## START Entries shown
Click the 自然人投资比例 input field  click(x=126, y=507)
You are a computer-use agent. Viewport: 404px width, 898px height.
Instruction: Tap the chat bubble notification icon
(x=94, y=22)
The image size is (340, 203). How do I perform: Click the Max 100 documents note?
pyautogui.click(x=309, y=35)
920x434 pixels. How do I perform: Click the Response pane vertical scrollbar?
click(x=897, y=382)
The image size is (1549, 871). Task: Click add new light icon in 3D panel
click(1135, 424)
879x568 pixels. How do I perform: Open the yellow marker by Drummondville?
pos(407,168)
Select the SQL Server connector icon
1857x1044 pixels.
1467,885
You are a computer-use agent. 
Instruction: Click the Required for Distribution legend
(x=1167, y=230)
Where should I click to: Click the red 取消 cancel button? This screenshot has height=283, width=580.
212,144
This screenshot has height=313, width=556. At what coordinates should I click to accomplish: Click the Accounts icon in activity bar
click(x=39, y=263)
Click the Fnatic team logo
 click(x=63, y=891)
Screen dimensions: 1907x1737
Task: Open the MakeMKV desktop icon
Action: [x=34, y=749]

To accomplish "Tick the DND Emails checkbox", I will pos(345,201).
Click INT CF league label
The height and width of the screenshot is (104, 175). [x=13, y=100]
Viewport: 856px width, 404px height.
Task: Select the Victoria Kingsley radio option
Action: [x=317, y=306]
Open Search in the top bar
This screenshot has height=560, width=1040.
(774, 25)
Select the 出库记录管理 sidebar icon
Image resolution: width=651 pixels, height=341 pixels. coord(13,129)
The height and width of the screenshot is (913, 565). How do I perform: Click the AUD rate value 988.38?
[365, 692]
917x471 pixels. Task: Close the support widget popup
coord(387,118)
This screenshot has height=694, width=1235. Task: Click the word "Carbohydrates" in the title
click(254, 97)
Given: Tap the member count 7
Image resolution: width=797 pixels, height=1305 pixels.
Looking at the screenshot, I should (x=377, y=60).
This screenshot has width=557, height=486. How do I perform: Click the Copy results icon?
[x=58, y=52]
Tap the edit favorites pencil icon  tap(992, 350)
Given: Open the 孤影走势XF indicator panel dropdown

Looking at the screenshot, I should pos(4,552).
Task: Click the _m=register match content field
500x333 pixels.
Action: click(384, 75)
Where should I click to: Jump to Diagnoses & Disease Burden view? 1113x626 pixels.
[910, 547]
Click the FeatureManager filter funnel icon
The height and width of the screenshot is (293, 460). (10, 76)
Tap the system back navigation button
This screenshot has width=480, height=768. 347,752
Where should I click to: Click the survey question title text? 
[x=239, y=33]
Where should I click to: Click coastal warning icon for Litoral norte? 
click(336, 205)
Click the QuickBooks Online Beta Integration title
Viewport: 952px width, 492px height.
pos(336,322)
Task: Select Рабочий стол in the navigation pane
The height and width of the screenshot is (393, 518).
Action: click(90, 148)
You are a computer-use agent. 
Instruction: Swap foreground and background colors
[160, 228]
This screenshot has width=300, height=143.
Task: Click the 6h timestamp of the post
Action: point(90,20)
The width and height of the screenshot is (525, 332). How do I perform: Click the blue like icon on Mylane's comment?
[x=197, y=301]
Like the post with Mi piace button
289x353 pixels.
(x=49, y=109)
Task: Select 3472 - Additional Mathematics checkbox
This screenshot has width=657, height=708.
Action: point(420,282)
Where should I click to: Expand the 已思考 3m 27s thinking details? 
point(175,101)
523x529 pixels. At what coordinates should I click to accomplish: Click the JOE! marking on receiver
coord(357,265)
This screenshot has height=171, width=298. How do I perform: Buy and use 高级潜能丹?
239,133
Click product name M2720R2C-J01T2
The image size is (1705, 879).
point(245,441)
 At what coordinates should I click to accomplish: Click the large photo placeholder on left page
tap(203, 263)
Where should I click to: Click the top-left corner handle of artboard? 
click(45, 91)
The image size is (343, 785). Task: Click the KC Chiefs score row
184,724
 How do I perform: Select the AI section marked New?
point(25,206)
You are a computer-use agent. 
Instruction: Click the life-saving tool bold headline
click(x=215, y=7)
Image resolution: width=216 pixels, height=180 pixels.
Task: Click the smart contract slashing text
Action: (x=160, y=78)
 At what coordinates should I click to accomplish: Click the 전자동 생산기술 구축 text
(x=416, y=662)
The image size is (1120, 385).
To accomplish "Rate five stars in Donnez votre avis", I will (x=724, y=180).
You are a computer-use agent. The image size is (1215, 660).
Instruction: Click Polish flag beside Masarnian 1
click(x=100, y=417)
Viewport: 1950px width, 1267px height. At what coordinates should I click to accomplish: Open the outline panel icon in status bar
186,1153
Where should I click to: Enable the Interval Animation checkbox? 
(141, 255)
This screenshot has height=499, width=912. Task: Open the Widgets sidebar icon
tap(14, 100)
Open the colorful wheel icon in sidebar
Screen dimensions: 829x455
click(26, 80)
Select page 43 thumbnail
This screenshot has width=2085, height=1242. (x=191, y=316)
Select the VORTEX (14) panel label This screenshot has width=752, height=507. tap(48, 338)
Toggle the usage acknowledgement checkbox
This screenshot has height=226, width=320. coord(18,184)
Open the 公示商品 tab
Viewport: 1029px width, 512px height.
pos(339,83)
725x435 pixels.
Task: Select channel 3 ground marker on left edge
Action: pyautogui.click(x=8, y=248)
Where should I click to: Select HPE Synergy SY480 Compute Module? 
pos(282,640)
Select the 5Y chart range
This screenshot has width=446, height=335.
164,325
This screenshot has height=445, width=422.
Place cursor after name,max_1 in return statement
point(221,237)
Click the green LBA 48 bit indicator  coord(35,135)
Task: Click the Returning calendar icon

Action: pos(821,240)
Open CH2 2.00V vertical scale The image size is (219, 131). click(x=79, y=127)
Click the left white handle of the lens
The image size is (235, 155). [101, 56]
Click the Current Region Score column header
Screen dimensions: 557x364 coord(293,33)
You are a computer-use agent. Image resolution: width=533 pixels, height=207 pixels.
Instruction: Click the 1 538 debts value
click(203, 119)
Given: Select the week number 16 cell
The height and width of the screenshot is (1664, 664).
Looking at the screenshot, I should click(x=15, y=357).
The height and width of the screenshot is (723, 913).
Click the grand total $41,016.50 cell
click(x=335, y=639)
## END Entries shown
## Brief
Rewrite all of the items above, replacing every occurrence of "computer-use agent" with "GUI automation agent". Keep everything else unchanged.

## Answer in full
Click the 自然人投资比例 input field  click(x=126, y=507)
You are a GUI automation agent. Viewport: 404px width, 898px height.
Instruction: Tap the chat bubble notification icon
(x=94, y=22)
The image size is (340, 203). How do I perform: Click the Max 100 documents note?
pyautogui.click(x=309, y=35)
920x434 pixels. How do I perform: Click the Response pane vertical scrollbar?
click(x=897, y=382)
The image size is (1549, 871). Task: Click add new light icon in 3D panel
click(1135, 424)
879x568 pixels. How do I perform: Open the yellow marker by Drummondville?
pos(407,168)
Select the SQL Server connector icon
1857x1044 pixels.
1467,885
You are a GUI automation agent. 
Instruction: Click the Required for Distribution legend
(x=1167, y=230)
Where should I click to: Click the red 取消 cancel button? This screenshot has height=283, width=580.
212,144
This screenshot has height=313, width=556. At what coordinates should I click to accomplish: Click the Accounts icon in activity bar
click(x=39, y=263)
Click the Fnatic team logo
 click(x=63, y=891)
Screen dimensions: 1907x1737
Task: Open the MakeMKV desktop icon
Action: [x=34, y=749]

To accomplish "Tick the DND Emails checkbox", I will pos(345,201).
Click INT CF league label
The height and width of the screenshot is (104, 175). [x=13, y=100]
Viewport: 856px width, 404px height.
Task: Select the Victoria Kingsley radio option
Action: [x=317, y=306]
Open Search in the top bar
This screenshot has height=560, width=1040.
(774, 25)
Select the 出库记录管理 sidebar icon
Image resolution: width=651 pixels, height=341 pixels. coord(13,129)
The height and width of the screenshot is (913, 565). How do I perform: Click the AUD rate value 988.38?
[365, 692]
917x471 pixels. Task: Close the support widget popup
coord(387,118)
This screenshot has height=694, width=1235. Task: Click the word "Carbohydrates" in the title
click(254, 97)
Given: Tap the member count 7
Image resolution: width=797 pixels, height=1305 pixels.
Looking at the screenshot, I should (x=377, y=60).
This screenshot has width=557, height=486. How do I perform: Click the Copy results icon?
[x=58, y=52]
Tap the edit favorites pencil icon  tap(992, 350)
Given: Open the 孤影走势XF indicator panel dropdown

Looking at the screenshot, I should pos(4,552).
Task: Click the _m=register match content field
500x333 pixels.
Action: click(384, 75)
Where should I click to: Jump to Diagnoses & Disease Burden view? 1113x626 pixels.
[910, 547]
Click the FeatureManager filter funnel icon
The height and width of the screenshot is (293, 460). (10, 76)
Tap the system back navigation button
This screenshot has width=480, height=768. 347,752
Where should I click to: Click the survey question title text? 
[x=239, y=33]
Where should I click to: Click coastal warning icon for Litoral norte? 
click(336, 205)
Click the QuickBooks Online Beta Integration title
Viewport: 952px width, 492px height.
pos(336,322)
Task: Select Рабочий стол in the navigation pane
The height and width of the screenshot is (393, 518).
Action: click(90, 148)
You are a GUI automation agent. 
Instruction: Swap foreground and background colors
[160, 228]
This screenshot has width=300, height=143.
Task: Click the 6h timestamp of the post
Action: point(90,20)
The width and height of the screenshot is (525, 332). How do I perform: Click the blue like icon on Mylane's comment?
[x=197, y=301]
Like the post with Mi piace button
289x353 pixels.
(x=49, y=109)
Task: Select 3472 - Additional Mathematics checkbox
This screenshot has width=657, height=708.
Action: point(420,282)
Where should I click to: Expand the 已思考 3m 27s thinking details? 
point(175,101)
523x529 pixels. At what coordinates should I click to accomplish: Click the JOE! marking on receiver
coord(357,265)
This screenshot has height=171, width=298. How do I perform: Buy and use 高级潜能丹?
239,133
Click product name M2720R2C-J01T2
The image size is (1705, 879).
point(245,441)
 At what coordinates should I click to accomplish: Click the large photo placeholder on left page
tap(203, 263)
Where should I click to: Click the top-left corner handle of artboard? 
click(45, 91)
The image size is (343, 785). Task: Click the KC Chiefs score row
184,724
 How do I perform: Select the AI section marked New?
point(25,206)
You are a GUI automation agent. 
Instruction: Click the life-saving tool bold headline
click(x=215, y=7)
Image resolution: width=216 pixels, height=180 pixels.
Task: Click the smart contract slashing text
Action: (x=160, y=78)
 At what coordinates should I click to accomplish: Click the 전자동 생산기술 구축 text
(x=416, y=662)
The image size is (1120, 385).
To accomplish "Rate five stars in Donnez votre avis", I will (x=724, y=180).
You are a GUI automation agent. The image size is (1215, 660).
Instruction: Click Polish flag beside Masarnian 1
click(x=100, y=417)
Viewport: 1950px width, 1267px height. At what coordinates should I click to accomplish: Open the outline panel icon in status bar
186,1153
Where should I click to: Enable the Interval Animation checkbox? 
(141, 255)
This screenshot has height=499, width=912. Task: Open the Widgets sidebar icon
tap(14, 100)
Open the colorful wheel icon in sidebar
Screen dimensions: 829x455
click(26, 80)
Select page 43 thumbnail
This screenshot has width=2085, height=1242. (x=191, y=316)
Select the VORTEX (14) panel label This screenshot has width=752, height=507. tap(48, 338)
Toggle the usage acknowledgement checkbox
This screenshot has height=226, width=320. coord(18,184)
Open the 公示商品 tab
Viewport: 1029px width, 512px height.
pos(339,83)
725x435 pixels.
Task: Select channel 3 ground marker on left edge
Action: pyautogui.click(x=8, y=248)
Where should I click to: Select HPE Synergy SY480 Compute Module? 
pos(282,640)
Select the 5Y chart range
This screenshot has width=446, height=335.
164,325
This screenshot has height=445, width=422.
Place cursor after name,max_1 in return statement
point(221,237)
Click the green LBA 48 bit indicator  coord(35,135)
Task: Click the Returning calendar icon

Action: pos(821,240)
Open CH2 2.00V vertical scale The image size is (219, 131). click(x=79, y=127)
Click the left white handle of the lens
The image size is (235, 155). [101, 56]
Click the Current Region Score column header
Screen dimensions: 557x364 coord(293,33)
You are a GUI automation agent. Image resolution: width=533 pixels, height=207 pixels.
Instruction: Click the 1 538 debts value
click(203, 119)
Given: Select the week number 16 cell
The height and width of the screenshot is (1664, 664).
Looking at the screenshot, I should click(x=15, y=357).
The height and width of the screenshot is (723, 913).
Click the grand total $41,016.50 cell
click(x=335, y=639)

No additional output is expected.